How many lines in the records below contain the string "Task"? Reply with the number alone.

★ ★ ★ ★ ★

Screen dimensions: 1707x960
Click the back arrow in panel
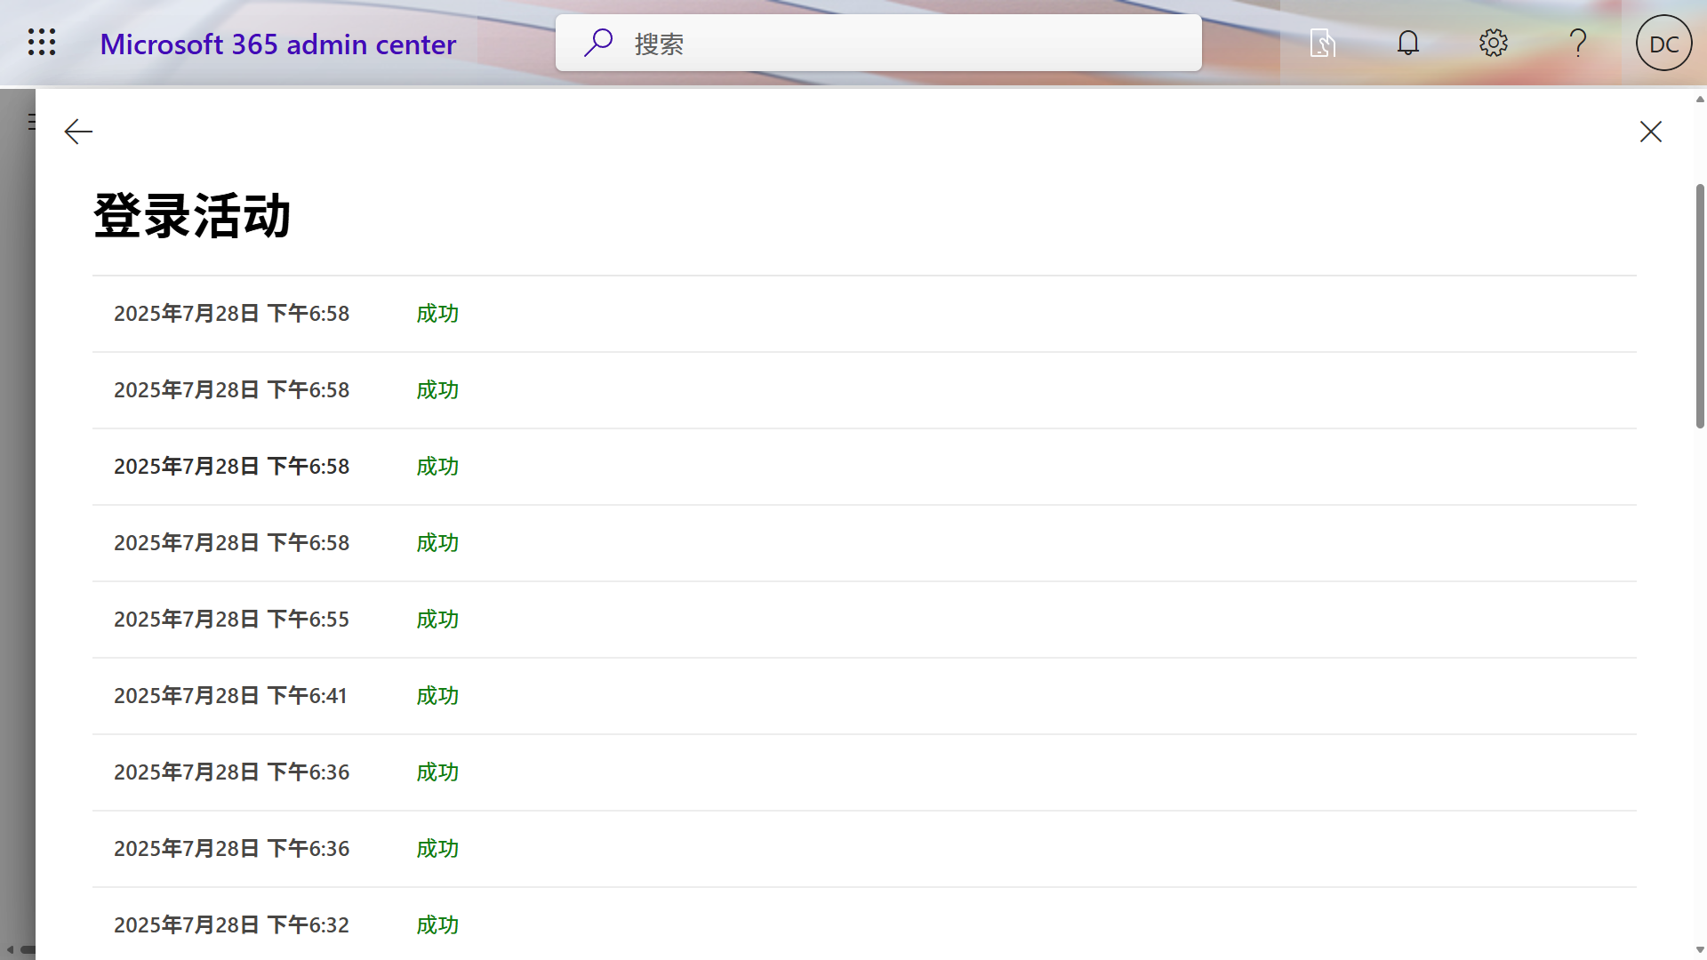[x=78, y=132]
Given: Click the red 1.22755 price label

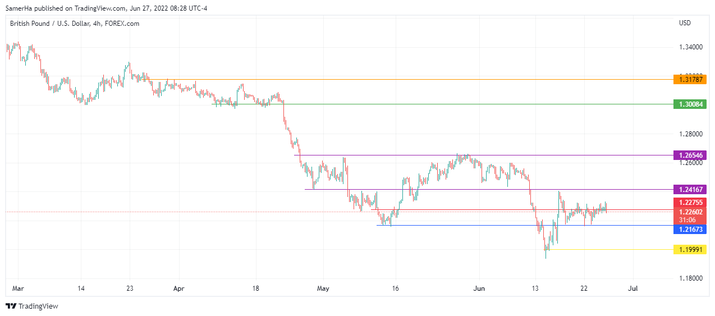Looking at the screenshot, I should pyautogui.click(x=690, y=203).
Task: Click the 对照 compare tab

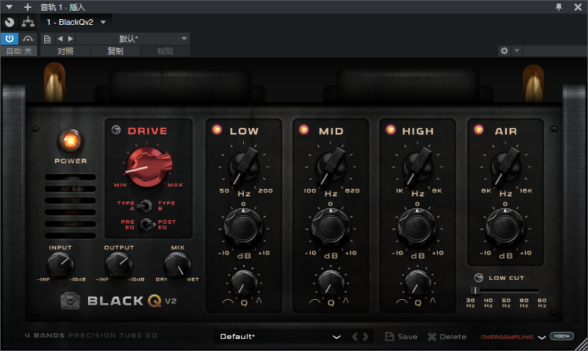Action: [x=65, y=51]
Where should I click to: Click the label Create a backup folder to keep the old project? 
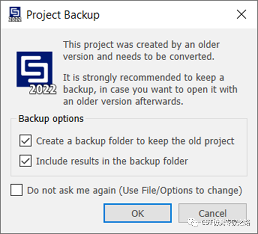(135, 141)
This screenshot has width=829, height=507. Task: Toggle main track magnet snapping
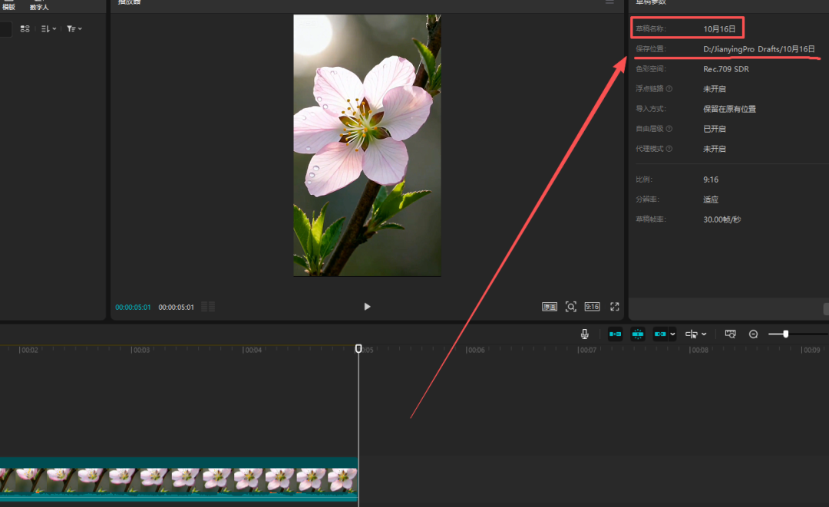click(x=615, y=334)
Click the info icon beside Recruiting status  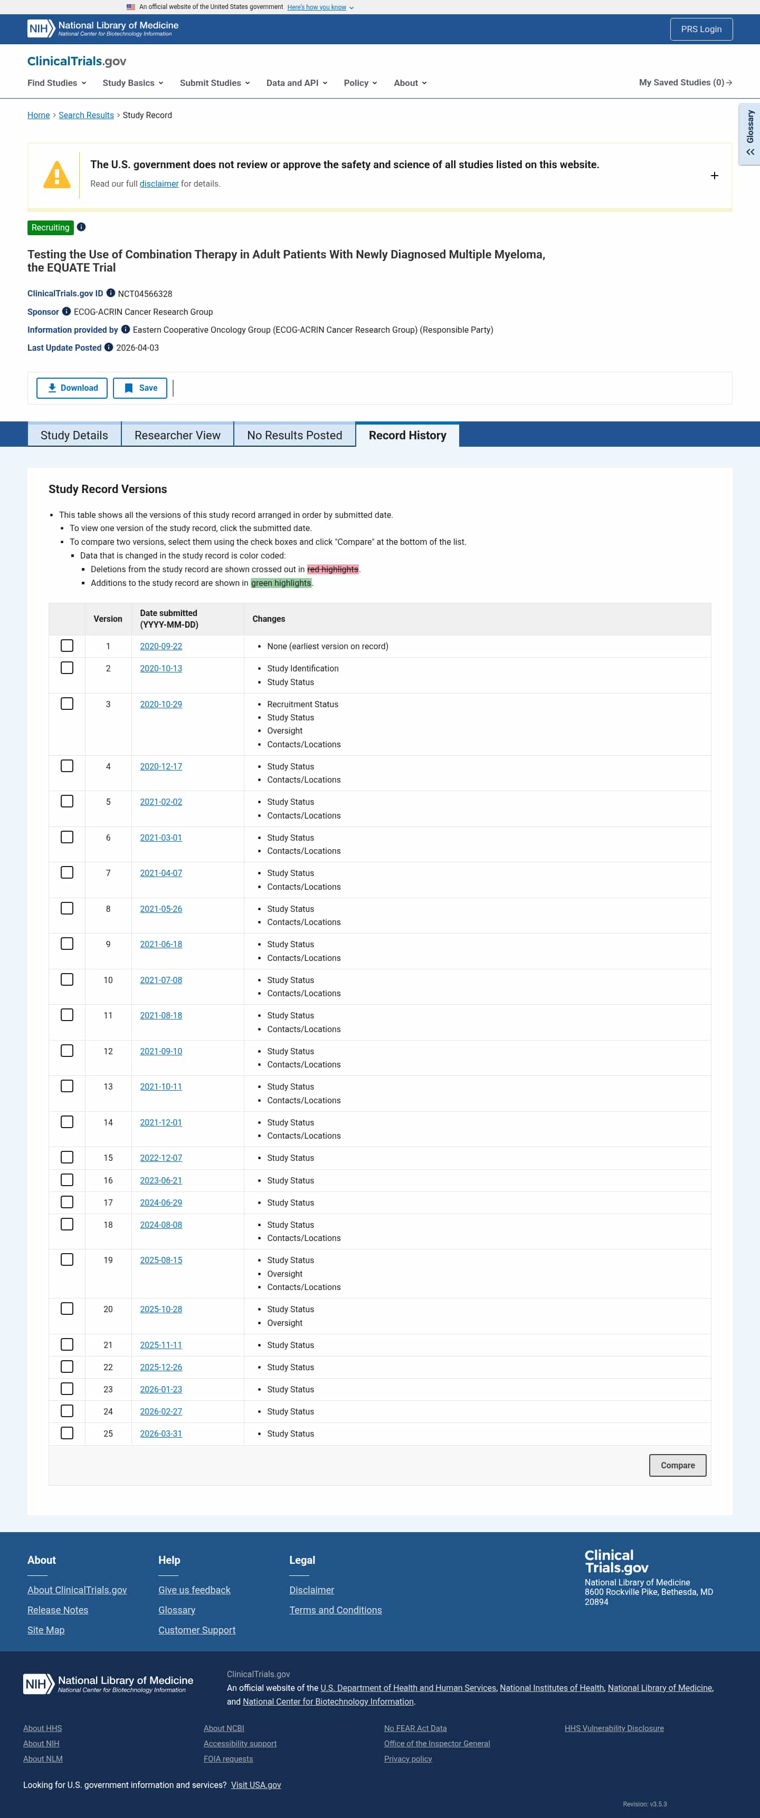[x=81, y=227]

★ ★ ★ ★ ★

SOLUTION — 2